[Ethereum] How does Ethereum avoid address collision

addressesgo-ethereumhash

Recently PillarProject reported an issue where there was collision (?) of sort. Apparently their smart contract address on Rinkeby testnet matched with real address on the mainnet.

I am aware that smart contract addresses don't have private key perse. These are generated via a deterministic algorithm that takes into account

  1. address of the creator (sender)
  2. how many transactions the creator has sent
  3. And this is hashed with Keccak-256.

Now theoretically if I were to create a real address on a testnet and assuming that this address matches with a smart contract address on the mainnet. If I were to import my private key to mainnet from any of the ethereum client nodes. Would I have access to the smart contract ether as well?? Is this possible? Or am I talking nonsense??

Lets take the example of Pillarproject itself. If the person having access to the address on the mainnet were to import his address onto rinkeby.
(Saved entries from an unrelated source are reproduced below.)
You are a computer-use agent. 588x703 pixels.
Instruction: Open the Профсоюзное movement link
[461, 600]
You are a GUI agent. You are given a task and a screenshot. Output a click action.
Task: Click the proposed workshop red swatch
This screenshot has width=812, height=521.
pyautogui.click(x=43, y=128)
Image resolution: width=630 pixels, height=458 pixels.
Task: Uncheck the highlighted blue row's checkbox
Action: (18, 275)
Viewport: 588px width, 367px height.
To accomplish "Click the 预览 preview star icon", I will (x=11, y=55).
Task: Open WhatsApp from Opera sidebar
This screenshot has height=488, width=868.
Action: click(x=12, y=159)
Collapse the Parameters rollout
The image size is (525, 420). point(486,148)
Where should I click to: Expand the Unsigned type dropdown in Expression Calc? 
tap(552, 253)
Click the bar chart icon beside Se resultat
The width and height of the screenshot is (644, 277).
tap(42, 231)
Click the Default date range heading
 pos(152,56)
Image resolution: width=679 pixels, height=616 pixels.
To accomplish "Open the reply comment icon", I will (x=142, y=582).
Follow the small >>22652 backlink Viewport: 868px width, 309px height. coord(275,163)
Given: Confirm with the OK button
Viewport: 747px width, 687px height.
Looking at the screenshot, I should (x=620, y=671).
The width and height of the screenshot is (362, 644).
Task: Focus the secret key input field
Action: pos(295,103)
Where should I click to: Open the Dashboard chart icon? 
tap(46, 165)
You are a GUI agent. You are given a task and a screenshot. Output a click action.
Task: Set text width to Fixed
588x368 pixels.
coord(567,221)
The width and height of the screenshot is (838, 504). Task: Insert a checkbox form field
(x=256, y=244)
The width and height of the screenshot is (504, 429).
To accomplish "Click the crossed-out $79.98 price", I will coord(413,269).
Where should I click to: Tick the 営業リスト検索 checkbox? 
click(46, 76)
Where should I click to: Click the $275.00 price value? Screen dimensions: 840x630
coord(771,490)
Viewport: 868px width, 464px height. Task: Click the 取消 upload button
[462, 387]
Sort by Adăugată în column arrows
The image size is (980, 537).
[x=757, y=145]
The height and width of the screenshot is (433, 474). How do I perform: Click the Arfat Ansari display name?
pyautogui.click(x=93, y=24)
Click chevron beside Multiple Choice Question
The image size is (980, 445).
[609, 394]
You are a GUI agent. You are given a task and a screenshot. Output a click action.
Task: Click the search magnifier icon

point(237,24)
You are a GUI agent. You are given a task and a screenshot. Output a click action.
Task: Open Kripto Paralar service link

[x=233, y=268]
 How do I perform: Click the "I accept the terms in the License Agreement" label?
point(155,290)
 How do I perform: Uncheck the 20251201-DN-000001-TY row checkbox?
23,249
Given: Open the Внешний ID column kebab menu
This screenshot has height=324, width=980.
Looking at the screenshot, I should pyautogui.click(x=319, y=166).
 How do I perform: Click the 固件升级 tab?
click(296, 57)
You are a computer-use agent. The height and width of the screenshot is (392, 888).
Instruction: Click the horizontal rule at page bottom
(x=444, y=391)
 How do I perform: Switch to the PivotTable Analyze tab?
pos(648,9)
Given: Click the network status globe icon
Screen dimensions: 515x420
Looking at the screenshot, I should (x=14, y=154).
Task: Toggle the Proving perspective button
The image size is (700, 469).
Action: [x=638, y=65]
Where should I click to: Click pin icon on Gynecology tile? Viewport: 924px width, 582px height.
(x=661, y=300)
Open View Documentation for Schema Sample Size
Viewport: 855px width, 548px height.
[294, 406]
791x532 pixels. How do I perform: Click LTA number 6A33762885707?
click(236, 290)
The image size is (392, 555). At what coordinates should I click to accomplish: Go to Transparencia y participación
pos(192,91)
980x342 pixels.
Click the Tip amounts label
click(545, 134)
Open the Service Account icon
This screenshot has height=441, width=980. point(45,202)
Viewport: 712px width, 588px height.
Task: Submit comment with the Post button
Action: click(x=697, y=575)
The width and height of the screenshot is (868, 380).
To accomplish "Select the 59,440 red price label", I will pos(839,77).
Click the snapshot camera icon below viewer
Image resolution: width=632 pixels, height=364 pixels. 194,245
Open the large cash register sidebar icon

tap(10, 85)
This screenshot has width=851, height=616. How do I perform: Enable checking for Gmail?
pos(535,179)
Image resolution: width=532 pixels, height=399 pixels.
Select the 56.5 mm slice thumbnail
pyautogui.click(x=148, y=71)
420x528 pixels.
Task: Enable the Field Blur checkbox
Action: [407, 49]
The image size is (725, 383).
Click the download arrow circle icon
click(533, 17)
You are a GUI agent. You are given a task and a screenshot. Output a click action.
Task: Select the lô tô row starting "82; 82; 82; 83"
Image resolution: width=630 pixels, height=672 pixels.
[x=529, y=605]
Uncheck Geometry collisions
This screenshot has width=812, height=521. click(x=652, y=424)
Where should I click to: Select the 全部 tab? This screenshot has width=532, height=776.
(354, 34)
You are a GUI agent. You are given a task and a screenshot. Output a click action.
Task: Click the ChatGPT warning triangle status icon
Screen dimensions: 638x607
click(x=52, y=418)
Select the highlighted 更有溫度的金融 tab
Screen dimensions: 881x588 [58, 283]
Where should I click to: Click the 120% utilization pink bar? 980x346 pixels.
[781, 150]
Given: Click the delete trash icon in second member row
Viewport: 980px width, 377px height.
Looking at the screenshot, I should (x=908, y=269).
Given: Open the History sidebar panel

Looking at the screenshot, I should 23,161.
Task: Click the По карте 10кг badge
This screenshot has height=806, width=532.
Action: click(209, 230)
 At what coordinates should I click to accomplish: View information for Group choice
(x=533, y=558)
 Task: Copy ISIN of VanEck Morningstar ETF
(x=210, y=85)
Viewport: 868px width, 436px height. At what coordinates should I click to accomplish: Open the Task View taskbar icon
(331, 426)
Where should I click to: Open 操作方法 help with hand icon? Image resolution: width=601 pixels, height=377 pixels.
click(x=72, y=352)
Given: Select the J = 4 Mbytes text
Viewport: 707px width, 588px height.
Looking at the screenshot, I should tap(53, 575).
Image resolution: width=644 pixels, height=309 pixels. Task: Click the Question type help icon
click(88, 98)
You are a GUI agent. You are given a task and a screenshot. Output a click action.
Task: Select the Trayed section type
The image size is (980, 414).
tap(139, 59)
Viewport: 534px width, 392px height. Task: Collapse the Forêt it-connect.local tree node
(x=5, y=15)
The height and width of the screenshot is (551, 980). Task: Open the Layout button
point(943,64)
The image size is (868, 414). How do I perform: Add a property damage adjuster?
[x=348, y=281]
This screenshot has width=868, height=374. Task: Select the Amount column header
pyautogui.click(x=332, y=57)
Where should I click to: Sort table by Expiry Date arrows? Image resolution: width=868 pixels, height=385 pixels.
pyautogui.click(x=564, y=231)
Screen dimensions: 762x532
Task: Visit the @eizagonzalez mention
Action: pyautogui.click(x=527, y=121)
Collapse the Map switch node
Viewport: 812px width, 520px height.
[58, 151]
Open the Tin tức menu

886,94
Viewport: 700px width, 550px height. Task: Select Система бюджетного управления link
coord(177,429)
What would happen?

Any thoughts?

Best Answer

I think this answer might be what you are looking for.

Is each Ethereum address shared by (theoretically) 2 ** 96 private keys?

There is no difference between testnet accounts and main-net accounts, you can move accounts between them, but of course transactions done in one net have not happen on the other.

Contracts live on the block chain, so they are unique to the current test/main network. if someone (speculating) creates a contract with the same address as a contract on another network, it doesn't mean anything and doesn't grant them any powers to the contract with the same address on the other network.

It's the contract owner account private key that is important (as the creator/owner).